→ **抜粋した文章**
§ §
円滑な職場復帰を支援するためには、休業者だけでなく、管理監督者や人事担当者など多職種との連携をスムーズに行い、安心して職場復帰できる環境を整えることが大切です。
今回は、職場復帰支援のプロセスや健康情報の取り扱い、また、復帰支援の現場での実際のお困りごととその解決案についてもご紹介いたします。



【目次】
1.職場復帰支援の基本~各ステップのポイント
2.健康情報の取り扱いに求められる配慮
3.会社の判断で休業継続、診断書の取り扱い


1.職場復帰支援の基本~各ステップのポイント

職場復帰支援とは、傷病等により長期休業していた労働者の復職のための支援を、企業側が行う支援活動です。厚生労働省より事業場向けマニュアルとして、「心の健康問題により休業した労働者の職場復帰支援の手引き」を公表されており、実際の職場復帰にあたり、事業者が行う職場復帰支援の内容を総合的に示しています。

休業に至る原因や背景は労働者によって様々ですが、手引きを参考に、職場復帰プログラムの策定や関連規程の整備を行っていくと良いでしょう。
§ §
→ **取り出した情報**
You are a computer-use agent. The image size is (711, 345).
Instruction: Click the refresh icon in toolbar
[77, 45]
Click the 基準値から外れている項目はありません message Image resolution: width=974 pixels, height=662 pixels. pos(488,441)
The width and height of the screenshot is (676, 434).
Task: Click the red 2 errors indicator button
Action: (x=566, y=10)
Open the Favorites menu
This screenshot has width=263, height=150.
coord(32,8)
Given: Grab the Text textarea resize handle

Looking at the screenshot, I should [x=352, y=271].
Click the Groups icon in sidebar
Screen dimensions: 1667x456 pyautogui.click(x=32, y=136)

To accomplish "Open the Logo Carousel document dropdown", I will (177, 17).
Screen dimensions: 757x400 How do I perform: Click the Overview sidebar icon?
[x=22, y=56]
§ §
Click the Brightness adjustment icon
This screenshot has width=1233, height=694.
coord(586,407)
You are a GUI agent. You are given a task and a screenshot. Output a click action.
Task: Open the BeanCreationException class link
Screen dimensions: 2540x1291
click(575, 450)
§ §
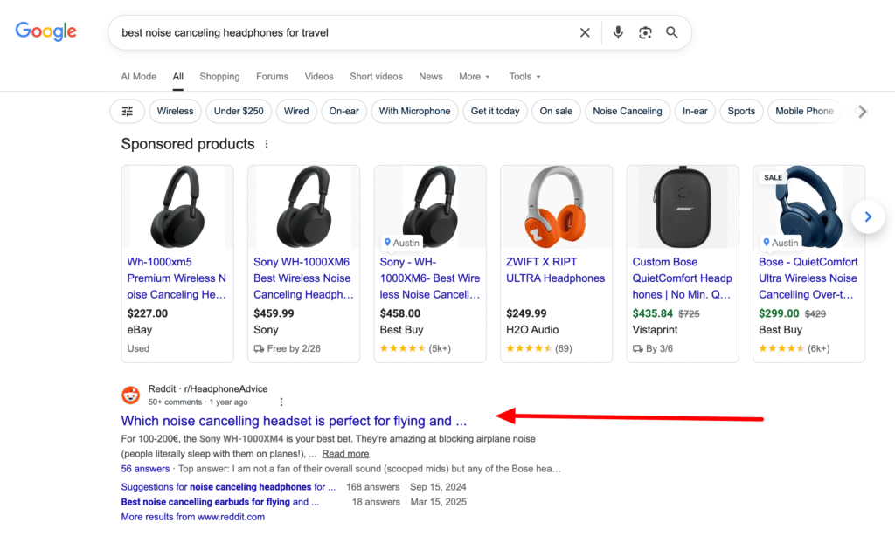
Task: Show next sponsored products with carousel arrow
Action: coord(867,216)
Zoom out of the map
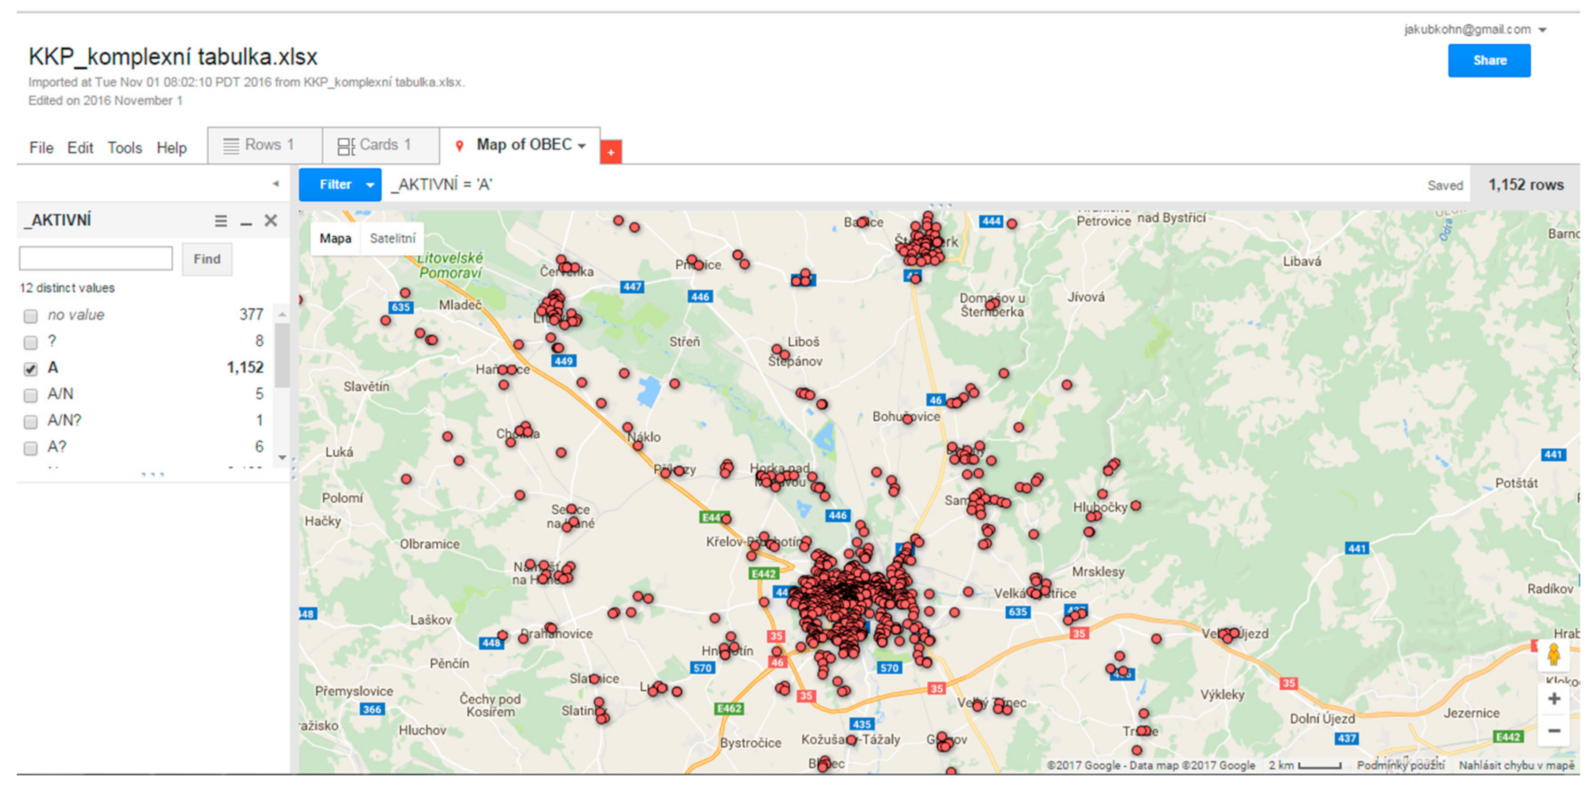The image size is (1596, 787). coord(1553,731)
§ §
→ **課題**
A. 職場復帰支援についての文章によると、厚生労働省が事業場向けマニュアルとして公表しているものの名前は何ですか。
B. 職場復帰支援についての文章を、最後の文のあとから書き進めてください。

→ **課題ごとの答え**
A. 「心の健康問題により休業した労働者の職場復帰支援の手引き」です。

B.
職場復帰支援のプロセス~各ステップのポイント

円滑な職場復帰を行うためには、職場復帰支援プログラムの策定や関連規程の整備等により、休業から復職までの流れをあらかじめ明確にしておくことが大切です。

■第1ステップ: 病気休業開始及び休業中のケア

労働者から管理監督者に主治医による診断書(病気休業診断書)が提出され、休業が始まります。該当労働者が安心して療養できる環境づくりに努めます。

■第2ステップ:主治医による職場復帰可能の判断

休業中の労働者が職場復帰の意欲を持ち、主治医が職場復帰可能と判断した場合、労働者は事業者に対して、職場復帰の申請を行い、主治医による職場復帰可能の意見書(診断書)を提出します。労働者の状態が就業可能であるという回復レベルに達していることを主治医の意見として提出してもらうと良いでしょう。

■第3ステップ:職場復帰の可否の判断及び職場復帰支援プランの作成

事業者は、必要な情報収集と評価を行ったうえで、休業中の労働者の職場復帰の可否を適切に判断し、さらに、職場復帰を支援するための具体的プラン(職場復帰支援プラン)を作成します。この具体的プランの作成にあたって事業場内産業保健スタッフ等を中心に、管理監督者、休職中の労働者の間でよく連携しながら進めます。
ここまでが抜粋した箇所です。